(Items for locating words and elements)
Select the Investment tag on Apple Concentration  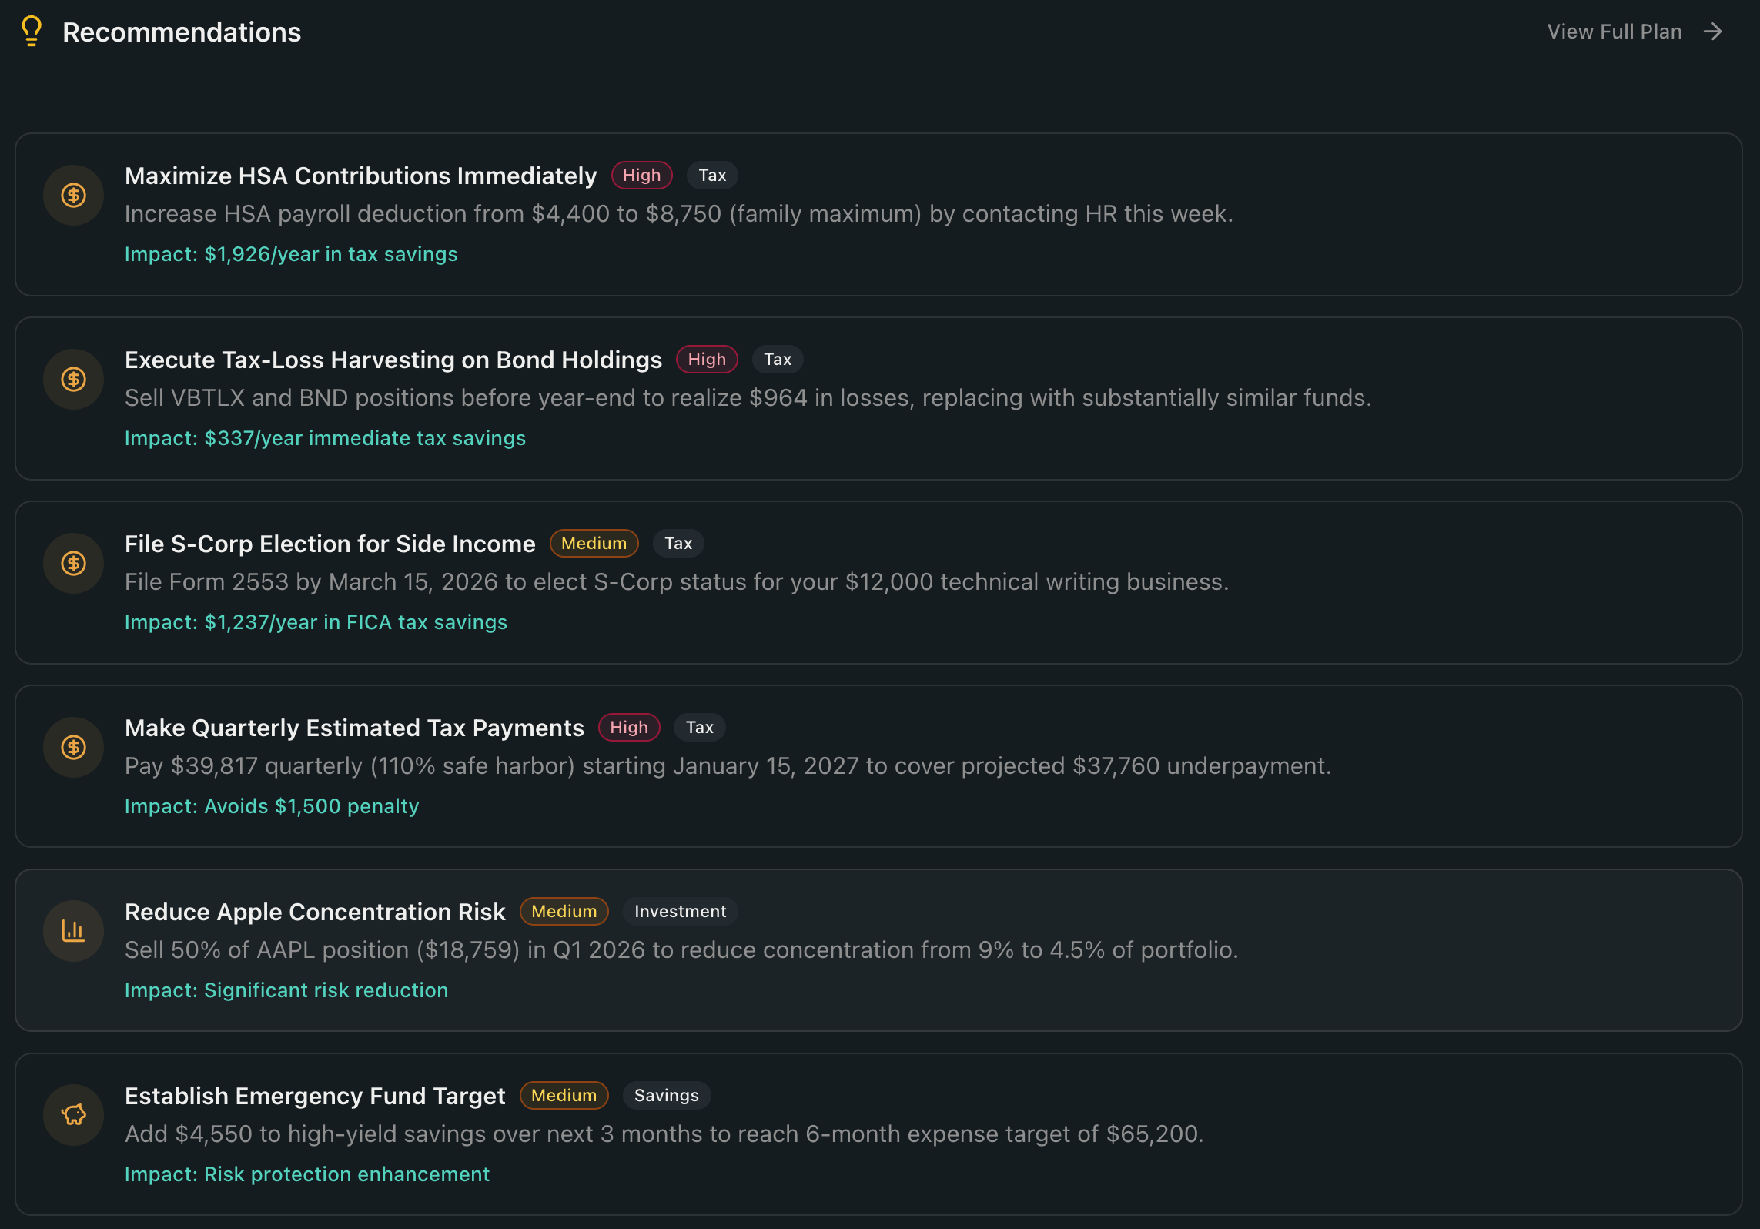click(680, 912)
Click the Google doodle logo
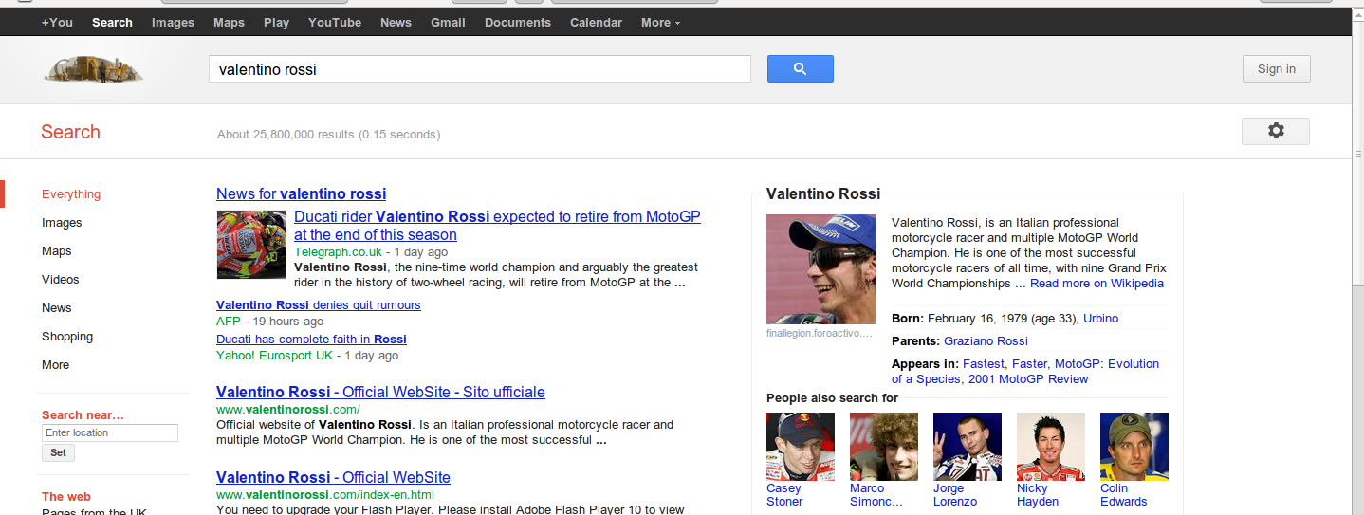 [x=93, y=68]
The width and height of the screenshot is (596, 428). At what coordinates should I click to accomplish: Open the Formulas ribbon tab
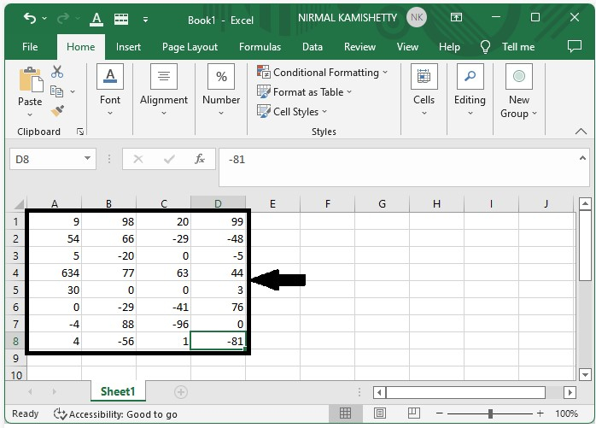[x=260, y=47]
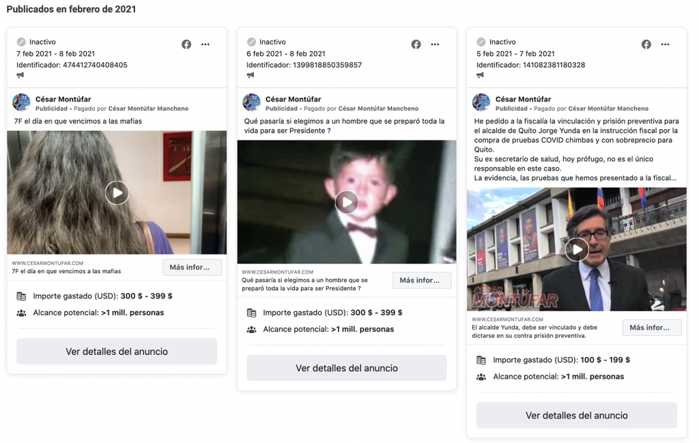The width and height of the screenshot is (699, 443).
Task: Click Facebook icon on 5 feb ad card
Action: [646, 44]
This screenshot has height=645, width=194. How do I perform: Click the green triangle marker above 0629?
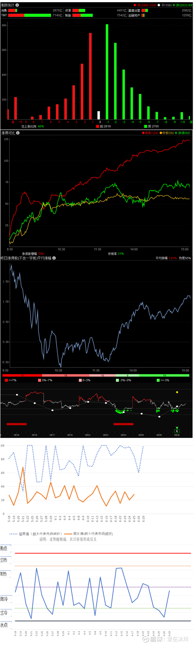click(x=177, y=428)
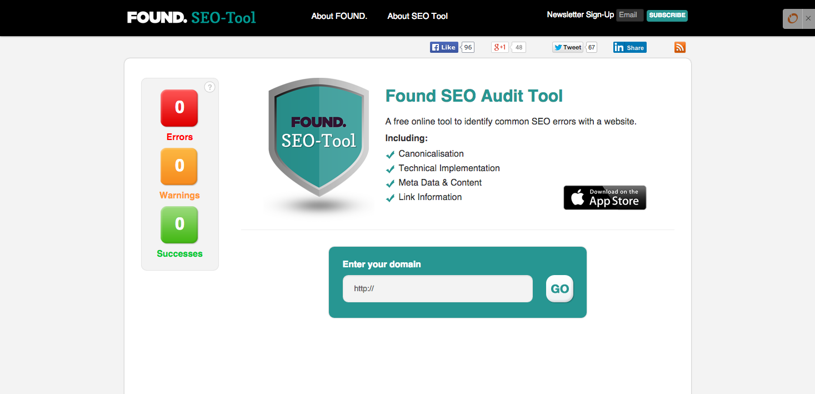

PROBLEM REQUIREMENTS:
Render the items as a JSON list of strings, one string per line and no blank lines, starting at the line containing "Click the Google doodle logo" and ending at the end of the items. Leave the pictures out of the answer.

RESPONSE TO THE TASK:
[
  "Click the Google doodle logo",
  " [x=93, y=68]",
  "The width and height of the screenshot is (596, 428). At what coordinates should I click to accomplish: Open the Formulas ribbon tab",
  "[x=260, y=47]",
  "The width and height of the screenshot is (699, 443).",
  "Task: Click Facebook icon on 5 feb ad card",
  "Action: [646, 44]",
  "This screenshot has height=645, width=194. How do I perform: Click the green triangle marker above 0629?",
  "click(x=177, y=428)"
]